** MATERIAL SUPPLIED follows **
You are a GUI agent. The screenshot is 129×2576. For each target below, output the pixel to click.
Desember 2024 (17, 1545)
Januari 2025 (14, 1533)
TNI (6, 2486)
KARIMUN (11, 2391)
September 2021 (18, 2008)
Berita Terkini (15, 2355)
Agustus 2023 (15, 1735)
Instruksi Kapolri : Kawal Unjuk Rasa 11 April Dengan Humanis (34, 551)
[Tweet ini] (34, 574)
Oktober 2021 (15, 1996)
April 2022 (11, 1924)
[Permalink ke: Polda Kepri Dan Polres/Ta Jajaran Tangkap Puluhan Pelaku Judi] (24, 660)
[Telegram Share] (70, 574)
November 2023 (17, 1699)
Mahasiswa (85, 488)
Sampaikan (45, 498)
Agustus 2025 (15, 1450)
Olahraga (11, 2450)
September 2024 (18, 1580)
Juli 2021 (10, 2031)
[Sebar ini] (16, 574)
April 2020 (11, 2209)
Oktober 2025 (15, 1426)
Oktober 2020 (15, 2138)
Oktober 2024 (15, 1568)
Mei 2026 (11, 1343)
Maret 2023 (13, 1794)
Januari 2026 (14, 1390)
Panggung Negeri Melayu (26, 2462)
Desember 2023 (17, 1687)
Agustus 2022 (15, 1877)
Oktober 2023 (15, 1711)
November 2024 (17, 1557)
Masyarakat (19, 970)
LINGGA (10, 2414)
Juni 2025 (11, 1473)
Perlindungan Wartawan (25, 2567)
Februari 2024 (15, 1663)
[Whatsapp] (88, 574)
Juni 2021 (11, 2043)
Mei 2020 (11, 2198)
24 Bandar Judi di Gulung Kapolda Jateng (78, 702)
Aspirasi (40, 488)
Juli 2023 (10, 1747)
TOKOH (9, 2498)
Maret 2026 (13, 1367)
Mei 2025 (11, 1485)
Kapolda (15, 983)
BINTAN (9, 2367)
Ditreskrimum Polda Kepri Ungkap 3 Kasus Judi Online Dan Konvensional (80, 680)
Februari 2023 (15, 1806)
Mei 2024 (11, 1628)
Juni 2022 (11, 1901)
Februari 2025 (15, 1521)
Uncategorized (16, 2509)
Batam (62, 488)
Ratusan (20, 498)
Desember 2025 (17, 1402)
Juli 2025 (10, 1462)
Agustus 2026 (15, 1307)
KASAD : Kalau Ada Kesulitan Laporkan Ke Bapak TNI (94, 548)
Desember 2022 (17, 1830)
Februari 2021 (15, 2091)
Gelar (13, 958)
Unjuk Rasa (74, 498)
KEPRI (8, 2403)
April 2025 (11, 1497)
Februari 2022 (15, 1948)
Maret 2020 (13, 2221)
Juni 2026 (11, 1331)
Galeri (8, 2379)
** End of MATERIAL SUPPLIED **
**REQUIRED ACTION**
Every record above is to be copied out exactly.

**RESULT OF THE EXERCISE**
You are a GUI agent. The screenshot is 129×2576. For each target below, output the pixel to click.
Desember 2024 (17, 1545)
Januari 2025 (14, 1533)
TNI (6, 2486)
KARIMUN (11, 2391)
September 2021 (18, 2008)
Berita Terkini (15, 2355)
Agustus 2023 (15, 1735)
Instruksi Kapolri : Kawal Unjuk Rasa 11 April Dengan Humanis (34, 551)
[Tweet ini] (34, 574)
Oktober 2021 (15, 1996)
April 2022 (11, 1924)
[Permalink ke: Polda Kepri Dan Polres/Ta Jajaran Tangkap Puluhan Pelaku Judi] (24, 660)
[Telegram Share] (70, 574)
November 2023 (17, 1699)
Mahasiswa (85, 488)
Sampaikan (45, 498)
Agustus 2025 (15, 1450)
Olahraga (11, 2450)
September 2024 (18, 1580)
Juli 2021 (10, 2031)
[Sebar ini] (16, 574)
April 2020 (11, 2209)
Oktober 2025 (15, 1426)
Oktober 2020 (15, 2138)
Oktober 2024 (15, 1568)
Mei 2026 (11, 1343)
Maret 2023 (13, 1794)
Januari 2026 (14, 1390)
Panggung Negeri Melayu (26, 2462)
Desember 2023 (17, 1687)
Agustus 2022 (15, 1877)
Oktober 2023 (15, 1711)
November 2024 (17, 1557)
Masyarakat (19, 970)
LINGGA (10, 2414)
Juni 2025 (11, 1473)
Perlindungan Wartawan (25, 2567)
Februari 2024 (15, 1663)
[Whatsapp] (88, 574)
Juni 2021 (11, 2043)
Mei 2020 (11, 2198)
24 Bandar Judi di Gulung Kapolda Jateng (78, 702)
Aspirasi (40, 488)
Juli 2023 (10, 1747)
TOKOH (9, 2498)
Maret 2026 (13, 1367)
Mei 2025 (11, 1485)
Kapolda (15, 983)
BINTAN (9, 2367)
Ditreskrimum Polda Kepri Ungkap 3 Kasus Judi Online Dan Konvensional (80, 680)
Februari 2023 (15, 1806)
Mei 2024 (11, 1628)
Juni 2022 (11, 1901)
Februari 2025 (15, 1521)
Uncategorized (16, 2509)
Batam (62, 488)
Ratusan (20, 498)
Desember 2025 (17, 1402)
Juli 2025 (10, 1462)
Agustus 2026 (15, 1307)
KASAD : Kalau Ada Kesulitan Laporkan Ke Bapak TNI (94, 548)
Desember 2022 (17, 1830)
Februari 2021 (15, 2091)
Gelar (13, 958)
Unjuk Rasa (74, 498)
KEPRI (8, 2403)
April 2025 (11, 1497)
Februari 2022 (15, 1948)
Maret 2020 (13, 2221)
Juni 2026 (11, 1331)
Galeri (8, 2379)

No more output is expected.